Distance learning college in the UK
The Open College (OC) was a UK public distance learning college from 1987 to 1991, based on the example of the Open University transmitting courses via television programmes on Channel 4 and occasionally on TV-am. It offered vocational courses at sub-degree level, with TV programmes which could be viewed by anyone, but registration and payment was required for other parts of the course and assessment.

==History==
An announcement was made by Lord Young in 1986 that the government would set up a College of the Air with the aim of reaching one million students within five years. The Open College was an independent company and registered charity, with a three-year agreement with Channel 4 to provide air time and jointly commission material. Programmes were shown on weekday lunchtimes between 1pm and 2pm. Sheila Innes, former Controller of Educational Broadcasting at the BBC, was appointed Chief Executive. It did not offer its own qualifications but rather taught towards existing national ones in basic education and vocational skills, with a particular emphasis on technician jobs.

It opened in September 1987 with 33 courses and 400 local support centres plus a National Distance Learning Centre for those unable to attend a local one, and by September 1988 had 40,000 students, less than the projection of 100,000 for the first year.

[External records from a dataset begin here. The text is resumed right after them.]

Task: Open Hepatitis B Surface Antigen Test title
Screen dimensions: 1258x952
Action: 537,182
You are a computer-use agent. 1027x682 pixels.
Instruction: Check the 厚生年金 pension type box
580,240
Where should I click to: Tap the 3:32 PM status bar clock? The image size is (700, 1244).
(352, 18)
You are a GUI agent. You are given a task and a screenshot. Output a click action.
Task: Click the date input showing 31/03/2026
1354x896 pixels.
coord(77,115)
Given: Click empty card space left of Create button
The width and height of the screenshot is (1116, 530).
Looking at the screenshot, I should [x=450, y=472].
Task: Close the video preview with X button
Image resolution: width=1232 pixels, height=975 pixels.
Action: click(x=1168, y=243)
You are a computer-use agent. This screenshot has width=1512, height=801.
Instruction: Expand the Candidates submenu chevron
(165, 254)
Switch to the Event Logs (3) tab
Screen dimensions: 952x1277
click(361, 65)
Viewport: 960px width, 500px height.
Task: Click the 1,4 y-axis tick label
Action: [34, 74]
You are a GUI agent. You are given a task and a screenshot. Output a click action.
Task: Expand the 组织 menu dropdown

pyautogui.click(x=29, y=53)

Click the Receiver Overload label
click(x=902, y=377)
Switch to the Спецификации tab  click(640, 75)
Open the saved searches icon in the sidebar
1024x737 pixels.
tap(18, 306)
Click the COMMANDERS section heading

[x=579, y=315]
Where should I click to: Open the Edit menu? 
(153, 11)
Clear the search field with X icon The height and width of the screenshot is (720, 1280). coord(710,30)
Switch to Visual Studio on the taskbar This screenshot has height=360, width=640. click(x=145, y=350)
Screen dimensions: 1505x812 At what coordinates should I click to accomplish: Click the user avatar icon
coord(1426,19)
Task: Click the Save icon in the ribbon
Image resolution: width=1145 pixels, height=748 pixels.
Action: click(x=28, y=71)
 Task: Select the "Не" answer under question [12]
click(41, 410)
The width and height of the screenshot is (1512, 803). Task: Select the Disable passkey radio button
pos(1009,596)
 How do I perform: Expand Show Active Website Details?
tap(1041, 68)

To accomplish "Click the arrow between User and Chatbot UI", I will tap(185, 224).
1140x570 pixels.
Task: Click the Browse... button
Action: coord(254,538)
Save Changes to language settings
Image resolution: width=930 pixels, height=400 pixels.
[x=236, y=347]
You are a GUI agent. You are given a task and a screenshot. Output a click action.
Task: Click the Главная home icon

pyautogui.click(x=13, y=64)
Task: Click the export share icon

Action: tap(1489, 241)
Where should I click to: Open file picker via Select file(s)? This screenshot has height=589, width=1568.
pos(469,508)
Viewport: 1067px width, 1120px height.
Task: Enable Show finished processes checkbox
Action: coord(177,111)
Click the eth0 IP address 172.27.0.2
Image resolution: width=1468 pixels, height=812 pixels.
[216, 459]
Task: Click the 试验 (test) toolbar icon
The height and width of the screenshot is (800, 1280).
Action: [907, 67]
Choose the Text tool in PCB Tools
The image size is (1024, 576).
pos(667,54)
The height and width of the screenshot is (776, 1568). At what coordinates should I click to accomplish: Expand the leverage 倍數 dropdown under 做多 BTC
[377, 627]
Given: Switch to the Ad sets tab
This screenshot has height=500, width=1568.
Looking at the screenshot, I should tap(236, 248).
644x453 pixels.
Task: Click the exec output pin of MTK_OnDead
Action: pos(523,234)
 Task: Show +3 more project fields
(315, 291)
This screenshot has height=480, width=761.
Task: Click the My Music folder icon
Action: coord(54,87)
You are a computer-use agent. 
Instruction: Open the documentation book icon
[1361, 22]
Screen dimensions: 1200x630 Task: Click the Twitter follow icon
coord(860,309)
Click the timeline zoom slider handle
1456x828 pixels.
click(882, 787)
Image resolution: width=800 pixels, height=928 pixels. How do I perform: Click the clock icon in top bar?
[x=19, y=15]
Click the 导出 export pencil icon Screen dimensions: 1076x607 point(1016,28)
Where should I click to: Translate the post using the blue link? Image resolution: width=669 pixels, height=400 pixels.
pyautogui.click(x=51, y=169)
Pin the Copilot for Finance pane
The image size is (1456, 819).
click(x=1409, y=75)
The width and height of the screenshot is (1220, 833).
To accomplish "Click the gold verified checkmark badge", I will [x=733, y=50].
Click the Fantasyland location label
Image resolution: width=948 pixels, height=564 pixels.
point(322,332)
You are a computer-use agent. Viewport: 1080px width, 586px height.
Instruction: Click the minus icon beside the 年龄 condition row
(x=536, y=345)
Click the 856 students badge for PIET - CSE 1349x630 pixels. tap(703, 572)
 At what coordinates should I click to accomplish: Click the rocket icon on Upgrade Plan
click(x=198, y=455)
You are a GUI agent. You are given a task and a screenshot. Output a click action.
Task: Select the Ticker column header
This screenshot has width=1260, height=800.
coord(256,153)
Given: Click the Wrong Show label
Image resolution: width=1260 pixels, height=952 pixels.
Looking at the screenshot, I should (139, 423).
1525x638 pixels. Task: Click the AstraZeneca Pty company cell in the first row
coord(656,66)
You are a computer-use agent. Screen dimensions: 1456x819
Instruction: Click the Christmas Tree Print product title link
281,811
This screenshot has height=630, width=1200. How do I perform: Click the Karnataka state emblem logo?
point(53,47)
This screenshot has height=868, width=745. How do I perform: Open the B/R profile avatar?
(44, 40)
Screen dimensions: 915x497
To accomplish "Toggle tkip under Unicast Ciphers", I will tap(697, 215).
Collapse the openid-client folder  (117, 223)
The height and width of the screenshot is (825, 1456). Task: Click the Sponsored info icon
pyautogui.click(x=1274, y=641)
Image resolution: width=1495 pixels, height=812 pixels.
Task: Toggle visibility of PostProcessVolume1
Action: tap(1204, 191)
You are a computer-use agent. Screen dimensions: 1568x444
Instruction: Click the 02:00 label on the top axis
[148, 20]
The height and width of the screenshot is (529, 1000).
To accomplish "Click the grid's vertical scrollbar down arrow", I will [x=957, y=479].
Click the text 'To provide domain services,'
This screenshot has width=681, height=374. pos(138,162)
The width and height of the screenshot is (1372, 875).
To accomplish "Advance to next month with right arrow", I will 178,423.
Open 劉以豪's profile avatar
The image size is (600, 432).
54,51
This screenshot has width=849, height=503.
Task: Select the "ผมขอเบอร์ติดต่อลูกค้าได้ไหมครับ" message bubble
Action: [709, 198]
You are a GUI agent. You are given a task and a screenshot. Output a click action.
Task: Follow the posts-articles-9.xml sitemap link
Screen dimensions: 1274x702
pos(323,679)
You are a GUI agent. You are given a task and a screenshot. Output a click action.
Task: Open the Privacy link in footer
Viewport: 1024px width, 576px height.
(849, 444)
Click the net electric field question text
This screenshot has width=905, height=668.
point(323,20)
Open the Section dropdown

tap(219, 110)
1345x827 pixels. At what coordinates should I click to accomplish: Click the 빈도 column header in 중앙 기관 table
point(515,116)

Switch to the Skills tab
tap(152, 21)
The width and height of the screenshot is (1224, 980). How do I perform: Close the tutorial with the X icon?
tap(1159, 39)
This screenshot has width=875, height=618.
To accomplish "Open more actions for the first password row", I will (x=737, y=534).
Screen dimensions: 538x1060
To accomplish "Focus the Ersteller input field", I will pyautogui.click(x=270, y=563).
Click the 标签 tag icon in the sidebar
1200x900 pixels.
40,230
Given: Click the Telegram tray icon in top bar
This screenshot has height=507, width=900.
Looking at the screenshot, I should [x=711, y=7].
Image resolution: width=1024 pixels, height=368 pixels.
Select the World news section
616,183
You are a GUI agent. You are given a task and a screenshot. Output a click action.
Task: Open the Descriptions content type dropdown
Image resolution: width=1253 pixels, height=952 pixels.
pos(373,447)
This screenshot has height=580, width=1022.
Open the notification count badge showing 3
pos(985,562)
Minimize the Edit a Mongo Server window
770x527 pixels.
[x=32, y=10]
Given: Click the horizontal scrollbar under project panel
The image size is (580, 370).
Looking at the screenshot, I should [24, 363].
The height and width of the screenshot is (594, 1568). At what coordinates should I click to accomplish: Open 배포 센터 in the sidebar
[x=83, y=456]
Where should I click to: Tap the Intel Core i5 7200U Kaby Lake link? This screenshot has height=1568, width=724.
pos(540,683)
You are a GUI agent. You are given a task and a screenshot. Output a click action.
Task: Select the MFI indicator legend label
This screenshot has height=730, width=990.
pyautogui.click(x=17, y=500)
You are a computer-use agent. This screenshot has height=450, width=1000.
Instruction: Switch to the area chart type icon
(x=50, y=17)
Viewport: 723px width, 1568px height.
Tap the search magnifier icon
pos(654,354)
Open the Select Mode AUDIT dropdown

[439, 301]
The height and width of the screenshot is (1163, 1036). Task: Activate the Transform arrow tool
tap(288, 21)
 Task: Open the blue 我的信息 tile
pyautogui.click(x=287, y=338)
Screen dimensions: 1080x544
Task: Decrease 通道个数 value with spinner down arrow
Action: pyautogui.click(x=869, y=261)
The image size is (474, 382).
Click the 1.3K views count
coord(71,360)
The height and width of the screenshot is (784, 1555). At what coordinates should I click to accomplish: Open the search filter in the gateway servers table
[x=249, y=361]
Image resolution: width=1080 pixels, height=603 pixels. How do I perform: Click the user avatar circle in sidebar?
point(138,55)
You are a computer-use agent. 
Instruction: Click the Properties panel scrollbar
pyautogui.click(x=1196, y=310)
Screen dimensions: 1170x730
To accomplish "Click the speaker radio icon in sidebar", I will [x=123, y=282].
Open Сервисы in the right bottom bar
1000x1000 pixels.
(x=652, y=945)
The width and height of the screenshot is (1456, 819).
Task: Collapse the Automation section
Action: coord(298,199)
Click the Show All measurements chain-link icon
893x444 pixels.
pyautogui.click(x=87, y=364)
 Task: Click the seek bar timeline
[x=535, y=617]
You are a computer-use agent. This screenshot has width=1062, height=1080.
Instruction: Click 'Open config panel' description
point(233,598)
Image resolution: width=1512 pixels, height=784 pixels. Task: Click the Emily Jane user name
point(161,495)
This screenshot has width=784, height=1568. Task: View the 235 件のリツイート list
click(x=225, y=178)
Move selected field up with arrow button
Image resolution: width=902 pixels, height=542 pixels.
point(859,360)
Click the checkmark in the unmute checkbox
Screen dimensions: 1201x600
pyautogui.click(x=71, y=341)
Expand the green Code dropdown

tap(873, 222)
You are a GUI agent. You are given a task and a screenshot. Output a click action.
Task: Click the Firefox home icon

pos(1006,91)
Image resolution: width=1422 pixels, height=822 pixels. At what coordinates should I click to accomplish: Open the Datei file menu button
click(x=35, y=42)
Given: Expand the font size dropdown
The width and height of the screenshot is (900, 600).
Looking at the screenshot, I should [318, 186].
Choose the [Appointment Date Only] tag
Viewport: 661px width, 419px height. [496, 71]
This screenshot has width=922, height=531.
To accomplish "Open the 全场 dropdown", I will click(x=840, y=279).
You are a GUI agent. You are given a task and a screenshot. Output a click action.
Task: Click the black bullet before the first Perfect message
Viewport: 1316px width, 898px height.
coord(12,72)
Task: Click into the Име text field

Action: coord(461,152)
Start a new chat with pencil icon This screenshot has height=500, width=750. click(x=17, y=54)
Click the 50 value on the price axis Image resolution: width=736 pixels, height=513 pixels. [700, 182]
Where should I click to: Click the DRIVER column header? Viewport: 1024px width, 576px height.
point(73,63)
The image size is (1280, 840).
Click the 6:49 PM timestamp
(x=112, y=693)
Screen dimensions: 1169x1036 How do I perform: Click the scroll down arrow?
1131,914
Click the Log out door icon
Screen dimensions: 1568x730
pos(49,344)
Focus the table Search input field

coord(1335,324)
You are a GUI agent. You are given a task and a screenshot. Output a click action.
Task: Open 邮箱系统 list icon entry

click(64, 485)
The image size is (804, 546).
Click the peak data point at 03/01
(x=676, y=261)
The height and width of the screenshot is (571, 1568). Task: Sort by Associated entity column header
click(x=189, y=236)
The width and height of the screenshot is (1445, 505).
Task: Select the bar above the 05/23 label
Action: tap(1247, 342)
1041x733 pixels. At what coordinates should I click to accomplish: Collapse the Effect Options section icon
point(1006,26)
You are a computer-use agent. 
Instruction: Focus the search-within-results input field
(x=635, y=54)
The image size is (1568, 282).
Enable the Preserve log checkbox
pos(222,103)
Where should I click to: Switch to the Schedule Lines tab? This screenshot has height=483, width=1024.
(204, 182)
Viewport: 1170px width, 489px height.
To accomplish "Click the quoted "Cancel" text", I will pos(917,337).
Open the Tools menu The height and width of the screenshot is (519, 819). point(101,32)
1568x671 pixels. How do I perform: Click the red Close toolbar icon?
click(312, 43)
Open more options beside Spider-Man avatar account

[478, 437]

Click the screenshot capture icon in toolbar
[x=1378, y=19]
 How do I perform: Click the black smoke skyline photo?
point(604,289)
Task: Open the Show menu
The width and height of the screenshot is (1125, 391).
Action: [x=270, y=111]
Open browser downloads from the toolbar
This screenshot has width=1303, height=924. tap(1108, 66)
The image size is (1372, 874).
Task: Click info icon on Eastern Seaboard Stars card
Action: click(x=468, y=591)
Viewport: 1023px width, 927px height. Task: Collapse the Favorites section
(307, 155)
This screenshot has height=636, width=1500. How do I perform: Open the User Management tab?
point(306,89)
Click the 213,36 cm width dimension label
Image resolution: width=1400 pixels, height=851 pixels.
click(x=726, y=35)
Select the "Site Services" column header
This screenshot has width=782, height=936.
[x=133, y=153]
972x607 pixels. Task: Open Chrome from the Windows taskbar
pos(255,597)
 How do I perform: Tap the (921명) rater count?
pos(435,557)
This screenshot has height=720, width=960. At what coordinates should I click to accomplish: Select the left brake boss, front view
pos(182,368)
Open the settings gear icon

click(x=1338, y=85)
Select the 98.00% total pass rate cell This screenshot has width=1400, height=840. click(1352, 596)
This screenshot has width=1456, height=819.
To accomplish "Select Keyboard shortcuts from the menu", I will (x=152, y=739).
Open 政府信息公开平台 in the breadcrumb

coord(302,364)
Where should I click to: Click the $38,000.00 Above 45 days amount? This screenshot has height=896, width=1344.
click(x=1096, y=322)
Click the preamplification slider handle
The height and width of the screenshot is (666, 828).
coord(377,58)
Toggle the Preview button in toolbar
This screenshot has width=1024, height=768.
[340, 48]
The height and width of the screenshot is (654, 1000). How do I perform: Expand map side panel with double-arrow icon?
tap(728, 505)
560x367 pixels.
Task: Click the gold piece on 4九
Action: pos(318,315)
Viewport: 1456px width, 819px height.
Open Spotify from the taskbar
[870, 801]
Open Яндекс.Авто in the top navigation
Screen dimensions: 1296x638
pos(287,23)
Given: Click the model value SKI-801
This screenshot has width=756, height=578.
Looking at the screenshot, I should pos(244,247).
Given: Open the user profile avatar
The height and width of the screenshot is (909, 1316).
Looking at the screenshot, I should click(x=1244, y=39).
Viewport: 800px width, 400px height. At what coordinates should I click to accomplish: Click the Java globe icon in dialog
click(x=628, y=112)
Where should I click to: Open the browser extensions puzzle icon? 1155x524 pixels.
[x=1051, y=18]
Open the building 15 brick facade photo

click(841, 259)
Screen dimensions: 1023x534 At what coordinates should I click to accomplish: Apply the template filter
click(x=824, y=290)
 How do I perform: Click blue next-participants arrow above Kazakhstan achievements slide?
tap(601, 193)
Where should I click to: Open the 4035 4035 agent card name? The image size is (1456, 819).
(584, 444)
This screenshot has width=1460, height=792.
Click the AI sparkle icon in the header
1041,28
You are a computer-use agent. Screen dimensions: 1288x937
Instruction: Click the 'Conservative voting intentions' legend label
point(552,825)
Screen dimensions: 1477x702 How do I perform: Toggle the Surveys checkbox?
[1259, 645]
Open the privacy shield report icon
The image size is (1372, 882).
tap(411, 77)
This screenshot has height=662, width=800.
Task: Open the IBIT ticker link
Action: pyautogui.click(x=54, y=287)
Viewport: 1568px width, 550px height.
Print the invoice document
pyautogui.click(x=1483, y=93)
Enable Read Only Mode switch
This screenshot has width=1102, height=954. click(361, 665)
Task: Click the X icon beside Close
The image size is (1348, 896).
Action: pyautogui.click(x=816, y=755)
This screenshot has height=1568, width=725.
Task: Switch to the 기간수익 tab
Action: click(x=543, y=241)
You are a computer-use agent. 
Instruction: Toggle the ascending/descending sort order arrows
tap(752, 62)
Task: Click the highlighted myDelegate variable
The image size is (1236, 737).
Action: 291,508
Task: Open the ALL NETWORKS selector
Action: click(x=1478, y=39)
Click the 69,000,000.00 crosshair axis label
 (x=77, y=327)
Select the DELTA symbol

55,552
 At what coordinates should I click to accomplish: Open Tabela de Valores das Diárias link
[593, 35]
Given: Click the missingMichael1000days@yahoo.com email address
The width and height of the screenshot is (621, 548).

There was an initial grant of £15 million, which was supposed to last for three years, by which time the college was intended to be self-supporting, but it received a further £18 million in 1989, by which time it had sold 90,000 courses with prices from £20 for 'The Effective Learner' to £200 for some management courses. The majority of registrations were block bookings by employers, with individuals mainly taking basic maths and English courses.

Though it failed to become self-supporting and closed in 1991, it helped to generate the National Open College Network and the Open College of the Arts.